A prayer of great intimacy and love
The opening address of the Fatima Prayer is eminently personal, three simple words: “O my Jesus.” Recall that, according to the Gospel accounts, none of the Apostles dared to address Jesus in such a childlike way. St. Peter often addressed Jesus as “Lord;” for example when he cried out in fear (Mt 14:30), “Lord, save me!” and when he answered Jesus’ question, posed three times, “Do you love me?” with the words (Jn 21:17ff), “Lord, you know everything; you know that I love you.” Other Apostles addressed Jesus as “Master,” “Teacher” or “Rabbi.” However, only one time, according to the Gospel accounts, was Jesus addressed in the same intimate manner as the Fatima Prayer.
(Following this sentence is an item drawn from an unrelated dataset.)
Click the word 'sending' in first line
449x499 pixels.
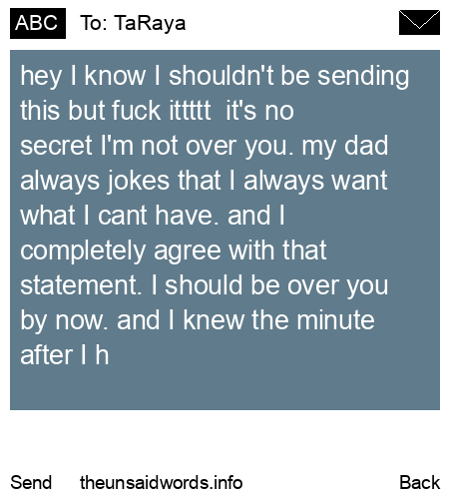(363, 76)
This was when the Repentant Thief, hanging on the cross next to Jesus, prayed (Lk 23:42), “Jesus, remember me when you come into your Kingdom.” The Repentant Thief had no one else to whom he could turn for mercy; but keenly aware of his own dire straits as well as his unworthiness, yet trusting in the love of Christ, he left an example for all of us who also stand in urgent need of God’s mercy.
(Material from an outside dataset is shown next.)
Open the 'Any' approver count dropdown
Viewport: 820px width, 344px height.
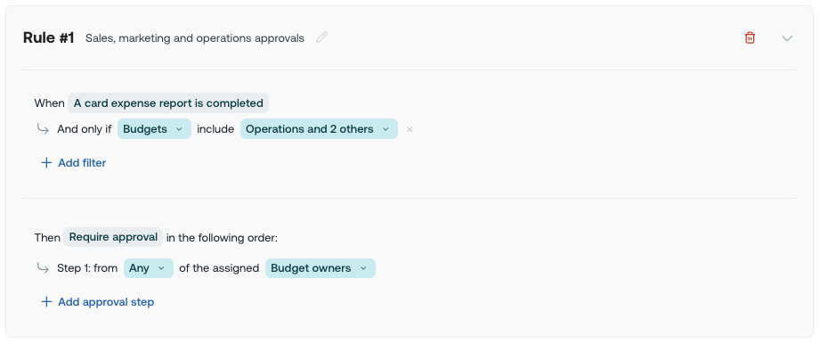tap(149, 268)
These three words that begin the Fatima Prayer sound spontaneous and natural on the lips of children, not too forward, not disrespectful, not out of place. Jesus tells us (Mt 18:3), “Amen, I say to you, unless you turn and become like children, you will not enter the Kingdom of heaven.” When we pray the Rosary, we place ourselves in spirit beside the Mother of God and pray like God’s beloved children.
EN ESPAÑOL: La oración de Fátima
Moving from ‘my’ to ‘us’
Rather suddenly, after that intimately personal beginning, i.e. “O my Jesus,” the prayer then situates us in solidarity with others: “Forgive us our sins, save us from the fires of hell, lead all souls to heaven ….” This prayer, like the “Our Father” that Our Lord taught us, lifts us out of the narrow realm of our own ego and unites us with all our brothers and sisters. A prayerful solidarity arises from the humble awareness of our sins and our longing for the mercy of God.
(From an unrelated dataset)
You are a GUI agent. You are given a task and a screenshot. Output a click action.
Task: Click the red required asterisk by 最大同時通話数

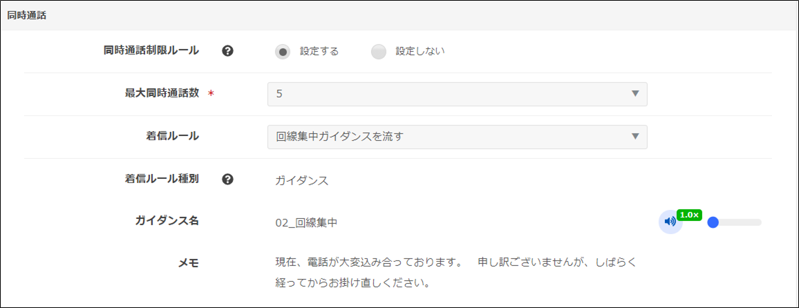pos(211,95)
Our attention is also drawn to the “fires of hell” in the very center of the Fatima prayer — why does Our Lady teach us to pray in this way? Because she is faithful to her mission from God. Recall how Jesus warned us of the danger of hell (Mk 9:43), “If your hand causes you to sin, cut it off. It is better for you to enter into life maimed than with two hands to go into Gehenna, into the unquenchable fire.” It is not by accident that Jesus began His public ministry by calling sinners to conversion (Mk 1:15), “This is the time of fulfillment. The Kingdom of God is at hand. Repent, and believe in the Gospel.” He also taught us to say, “Lead us not into temptation but deliver us from evil.”
‘Lead all souls to heaven’
Teaching us to intercede for souls is the heart of Our Lady’s message at Fatima. When she appeared to the three children in August 1917, she said, “Pray, pray very much, and make sacrifices for sinners; for many souls go to hell, because there are none to sacrifice themselves and to pray for them.”
The three children of Fatima took to heart Mary’s request. They dedicated themselves, throughout each day, to praying the Fatima Prayer, not only at the end of each Rosary decade but also at other times. This prayer perfectly resonated with their confidence in the mercy of God. One can easily imagine them saying with St. Faustina, “Jesus, I trust in you.” At the same time, they had no doubt that their mission from God was to pray for “all souls … especially those in most need of thy mercy.”
Without God, we shall never have peace; there will always be conflict. Still, peace is a gift the Father desires for all, and which He gladly gives to whomever turns in faith to Him, with the trust of a little child. May Sts. Jacinta and Francisco teach us how to promote peace in the world and in each of our homes.